The UK government has been actively exploring stricter regulations aimed at limiting children’s exposure to social media, with discussions underway about potentially banning users under the age of 16 from these platforms altogether. This proposed measure aligns with recent policy changes in countries like Australia, which have taken a firm stance on protecting minors from the risks associated with social media use.
Ofcom, the UK’s communications regulator, alongside the Information Commissioner’s Office (ICO), expressed increasing alarm over the role of algorithm-driven content feeds. These algorithms often expose young users to addictive or damaging material, raising serious questions about the responsibility of social media companies to prioritize child safety in their product design. Melanie Dawes, the chief executive of Ofcom, emphasized that while these platforms are household names, they have fallen short in placing children’s welfare at the core of their operations. She warned that if significant improvements are not made swiftly, Ofcom is prepared to take enforcement action.

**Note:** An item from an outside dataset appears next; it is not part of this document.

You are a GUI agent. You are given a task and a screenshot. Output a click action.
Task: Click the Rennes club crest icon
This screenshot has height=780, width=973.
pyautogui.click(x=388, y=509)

As part of the ongoing enforcement of Britain’s Online Safety Act, Ofcom has set a deadline of April 30 for companies including Meta’s Facebook and Instagram, Roblox, Snapchat, TikTok (owned by ByteDance), and YouTube (owned by Alphabet) to demonstrate concrete plans for enhancing age verification processes. These plans must also include measures to restrict contact between children and strangers, improve the safety of content feeds, and halt the testing of new features on underage users. The ICO has also issued an open letter to these platforms, urging them to implement “modern, viable” age-assurance technologies that effectively prevent children under 13 from accessing services not intended for their age group.
Paul Arnold, the chief executive of the ICO, stressed that with today’s technological advancements, there is no legitimate excuse for failing to implement reliable age verification systems. He called on social media companies to adopt these tools immediately to better protect young users. In response, a Meta spokesperson highlighted that the company already employs artificial intelligence-based age detection and estimation tools, and that teenage users are placed in accounts with built-in safety protections. The spokesperson further suggested that age verification should be centralized at the app store level to avoid requiring families to repeatedly share personal information across different platforms.

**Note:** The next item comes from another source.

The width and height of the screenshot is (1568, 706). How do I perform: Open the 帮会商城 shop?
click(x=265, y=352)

Meanwhile, a representative from YouTube stated that the platform offers tailored, age-appropriate experiences for its users. However, they expressed surprise at Ofcom’s shift away from a risk-based regulatory approach, urging the watchdog to concentrate its efforts on high-risk services that are clearly failing to comply with existing laws. At the time of reporting, Roblox, Snapchat, and TikTok had not provided comments on the regulators’ demands.

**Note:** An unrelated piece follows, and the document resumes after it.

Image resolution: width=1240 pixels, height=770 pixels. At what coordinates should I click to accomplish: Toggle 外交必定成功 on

It is important to note that Ofcom holds the authority to impose fines of up to 10% of a company’s qualifying global revenue for non-compliance, while the ICO can levy penalties reaching 4% of a company’s worldwide annual turnover. Illustrating the seriousness of enforcement, the ICO recently fined Reddit nearly £14.5 million for inadequate age verification measures and unlawful processing of children’s data.
This regulatory crackdown reflects a broader global trend towards holding social media companies accountable for the safety and privacy of their youngest users. As digital platforms continue to play an increasingly central role in children’s lives, the pressure mounts on these corporations to implement effective safeguards that prevent exploitation and exposure to harmful content.